Dataset rows ▸
==================================================

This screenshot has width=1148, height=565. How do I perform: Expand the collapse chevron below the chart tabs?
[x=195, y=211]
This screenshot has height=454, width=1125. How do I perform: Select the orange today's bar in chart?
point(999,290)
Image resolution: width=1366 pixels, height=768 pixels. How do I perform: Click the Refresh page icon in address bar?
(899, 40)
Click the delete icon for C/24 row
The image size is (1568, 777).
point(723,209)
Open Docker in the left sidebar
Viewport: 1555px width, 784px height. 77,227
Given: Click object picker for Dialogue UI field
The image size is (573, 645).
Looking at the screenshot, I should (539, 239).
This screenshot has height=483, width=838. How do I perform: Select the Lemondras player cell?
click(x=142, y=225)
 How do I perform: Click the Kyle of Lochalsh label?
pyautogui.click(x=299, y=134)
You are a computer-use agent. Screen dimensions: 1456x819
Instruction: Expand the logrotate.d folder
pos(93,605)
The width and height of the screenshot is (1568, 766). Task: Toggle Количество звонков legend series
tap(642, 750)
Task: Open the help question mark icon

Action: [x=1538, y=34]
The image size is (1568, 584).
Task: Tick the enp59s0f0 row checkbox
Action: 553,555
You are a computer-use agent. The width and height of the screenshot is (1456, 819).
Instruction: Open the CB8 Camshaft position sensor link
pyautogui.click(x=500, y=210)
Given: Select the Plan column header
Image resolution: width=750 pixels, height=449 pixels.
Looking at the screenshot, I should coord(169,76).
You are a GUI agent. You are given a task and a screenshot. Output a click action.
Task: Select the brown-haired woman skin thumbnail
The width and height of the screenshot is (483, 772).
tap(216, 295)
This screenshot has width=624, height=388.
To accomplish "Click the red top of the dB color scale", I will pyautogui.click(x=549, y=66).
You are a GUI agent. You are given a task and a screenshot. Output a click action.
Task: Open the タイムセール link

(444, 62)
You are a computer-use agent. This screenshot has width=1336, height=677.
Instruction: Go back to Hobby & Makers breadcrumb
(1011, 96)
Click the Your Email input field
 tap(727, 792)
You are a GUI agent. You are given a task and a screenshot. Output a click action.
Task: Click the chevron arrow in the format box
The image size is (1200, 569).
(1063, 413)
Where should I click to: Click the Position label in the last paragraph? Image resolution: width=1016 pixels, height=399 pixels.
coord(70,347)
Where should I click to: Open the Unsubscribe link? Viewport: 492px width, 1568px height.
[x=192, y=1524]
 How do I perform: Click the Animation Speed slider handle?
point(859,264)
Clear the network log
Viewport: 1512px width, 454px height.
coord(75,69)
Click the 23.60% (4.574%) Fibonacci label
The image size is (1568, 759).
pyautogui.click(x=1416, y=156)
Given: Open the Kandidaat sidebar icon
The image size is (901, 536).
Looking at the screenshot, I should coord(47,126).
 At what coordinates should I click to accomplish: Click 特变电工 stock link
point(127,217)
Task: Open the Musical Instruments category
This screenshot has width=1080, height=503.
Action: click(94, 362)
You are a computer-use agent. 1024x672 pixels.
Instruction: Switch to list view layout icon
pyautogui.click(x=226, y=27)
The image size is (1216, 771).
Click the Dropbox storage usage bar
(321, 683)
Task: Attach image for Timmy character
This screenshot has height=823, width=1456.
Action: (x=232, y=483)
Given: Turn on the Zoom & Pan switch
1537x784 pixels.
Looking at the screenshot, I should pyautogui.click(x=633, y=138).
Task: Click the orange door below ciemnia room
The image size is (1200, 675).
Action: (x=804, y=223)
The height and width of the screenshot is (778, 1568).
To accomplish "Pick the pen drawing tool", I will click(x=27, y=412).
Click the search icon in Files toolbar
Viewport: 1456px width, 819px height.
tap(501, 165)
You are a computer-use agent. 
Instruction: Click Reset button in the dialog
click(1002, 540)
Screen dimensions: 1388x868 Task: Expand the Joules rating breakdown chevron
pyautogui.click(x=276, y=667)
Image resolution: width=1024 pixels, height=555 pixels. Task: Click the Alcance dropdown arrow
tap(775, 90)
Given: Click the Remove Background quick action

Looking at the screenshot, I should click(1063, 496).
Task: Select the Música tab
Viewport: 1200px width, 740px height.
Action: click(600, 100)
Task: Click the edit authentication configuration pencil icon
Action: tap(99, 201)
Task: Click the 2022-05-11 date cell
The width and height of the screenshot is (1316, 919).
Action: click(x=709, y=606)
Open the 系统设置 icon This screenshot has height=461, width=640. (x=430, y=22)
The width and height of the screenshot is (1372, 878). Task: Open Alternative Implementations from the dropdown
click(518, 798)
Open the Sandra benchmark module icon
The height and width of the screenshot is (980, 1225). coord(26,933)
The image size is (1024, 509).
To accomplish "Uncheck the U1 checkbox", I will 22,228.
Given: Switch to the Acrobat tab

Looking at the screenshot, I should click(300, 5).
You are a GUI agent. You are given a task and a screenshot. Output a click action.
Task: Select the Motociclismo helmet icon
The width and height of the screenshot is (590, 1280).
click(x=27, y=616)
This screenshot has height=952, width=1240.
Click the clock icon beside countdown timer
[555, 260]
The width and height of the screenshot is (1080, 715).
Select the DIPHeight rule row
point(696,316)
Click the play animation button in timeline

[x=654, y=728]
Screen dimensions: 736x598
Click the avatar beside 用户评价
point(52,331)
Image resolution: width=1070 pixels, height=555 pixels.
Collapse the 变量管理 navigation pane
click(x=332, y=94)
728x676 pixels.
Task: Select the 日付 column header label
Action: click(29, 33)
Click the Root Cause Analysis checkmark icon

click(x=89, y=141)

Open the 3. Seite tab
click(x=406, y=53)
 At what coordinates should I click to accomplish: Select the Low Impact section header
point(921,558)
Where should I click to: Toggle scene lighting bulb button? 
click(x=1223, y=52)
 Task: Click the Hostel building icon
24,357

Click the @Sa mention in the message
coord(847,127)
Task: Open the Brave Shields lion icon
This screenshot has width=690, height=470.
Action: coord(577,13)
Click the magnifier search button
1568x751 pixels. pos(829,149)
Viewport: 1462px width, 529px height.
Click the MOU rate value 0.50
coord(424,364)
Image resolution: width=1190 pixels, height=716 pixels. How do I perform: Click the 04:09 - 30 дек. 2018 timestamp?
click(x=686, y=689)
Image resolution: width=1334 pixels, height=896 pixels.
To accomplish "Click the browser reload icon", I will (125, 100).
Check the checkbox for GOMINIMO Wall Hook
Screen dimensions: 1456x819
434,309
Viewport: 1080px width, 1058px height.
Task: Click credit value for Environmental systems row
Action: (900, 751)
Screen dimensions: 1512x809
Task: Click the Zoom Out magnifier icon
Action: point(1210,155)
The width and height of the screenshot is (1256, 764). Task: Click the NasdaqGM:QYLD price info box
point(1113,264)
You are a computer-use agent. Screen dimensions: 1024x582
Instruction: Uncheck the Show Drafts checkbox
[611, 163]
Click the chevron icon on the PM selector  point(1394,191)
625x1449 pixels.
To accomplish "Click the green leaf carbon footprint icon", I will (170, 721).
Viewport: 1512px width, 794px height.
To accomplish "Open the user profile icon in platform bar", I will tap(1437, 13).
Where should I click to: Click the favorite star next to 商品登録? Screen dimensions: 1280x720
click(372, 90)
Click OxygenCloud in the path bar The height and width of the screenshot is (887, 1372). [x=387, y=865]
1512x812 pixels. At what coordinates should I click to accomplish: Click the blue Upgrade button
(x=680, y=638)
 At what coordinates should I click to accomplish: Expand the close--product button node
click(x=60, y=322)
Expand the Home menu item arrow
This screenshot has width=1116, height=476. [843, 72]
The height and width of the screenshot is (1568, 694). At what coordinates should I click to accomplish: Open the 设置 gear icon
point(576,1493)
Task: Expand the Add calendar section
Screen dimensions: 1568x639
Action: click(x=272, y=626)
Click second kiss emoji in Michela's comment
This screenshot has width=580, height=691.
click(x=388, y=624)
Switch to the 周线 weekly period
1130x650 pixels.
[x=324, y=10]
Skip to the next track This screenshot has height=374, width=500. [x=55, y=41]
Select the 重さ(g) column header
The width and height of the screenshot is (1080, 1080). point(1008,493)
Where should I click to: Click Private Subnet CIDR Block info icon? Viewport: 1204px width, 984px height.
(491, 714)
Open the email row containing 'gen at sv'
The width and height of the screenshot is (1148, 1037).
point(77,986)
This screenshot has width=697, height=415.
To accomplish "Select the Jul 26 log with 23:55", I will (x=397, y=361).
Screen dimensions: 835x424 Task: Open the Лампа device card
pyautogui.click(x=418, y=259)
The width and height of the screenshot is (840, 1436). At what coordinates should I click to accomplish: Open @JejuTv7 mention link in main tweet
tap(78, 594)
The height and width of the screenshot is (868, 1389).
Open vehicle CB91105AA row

==================================================

Work instructions ▸
Format the lines of the listing as a JSON list of strings, one string per line and no blank lines, starting at the line that contains "You are a computer-use agent. This" and ending after the line that contains "point(127,217)".

Problem solution ▸
[
  "You are a computer-use agent. This screenshot has width=1336, height=677.",
  "Instruction: Go back to Hobby & Makers breadcrumb",
  "(1011, 96)",
  "Click the Your Email input field",
  " tap(727, 792)",
  "You are a GUI agent. You are given a task and a screenshot. Output a click action.",
  "Task: Click the chevron arrow in the format box",
  "The image size is (1200, 569).",
  "(1063, 413)",
  "Where should I click to: Click the Position label in the last paragraph? Image resolution: width=1016 pixels, height=399 pixels.",
  "coord(70,347)",
  "Where should I click to: Open the Unsubscribe link? Viewport: 492px width, 1568px height.",
  "[x=192, y=1524]",
  " How do I perform: Click the Animation Speed slider handle?",
  "point(859,264)",
  "Clear the network log",
  "Viewport: 1512px width, 454px height.",
  "coord(75,69)",
  "Click the 23.60% (4.574%) Fibonacci label",
  "The image size is (1568, 759).",
  "pyautogui.click(x=1416, y=156)",
  "Given: Open the Kandidaat sidebar icon",
  "The image size is (901, 536).",
  "Looking at the screenshot, I should coord(47,126).",
  " At what coordinates should I click to accomplish: Click 特变电工 stock link",
  "point(127,217)"
]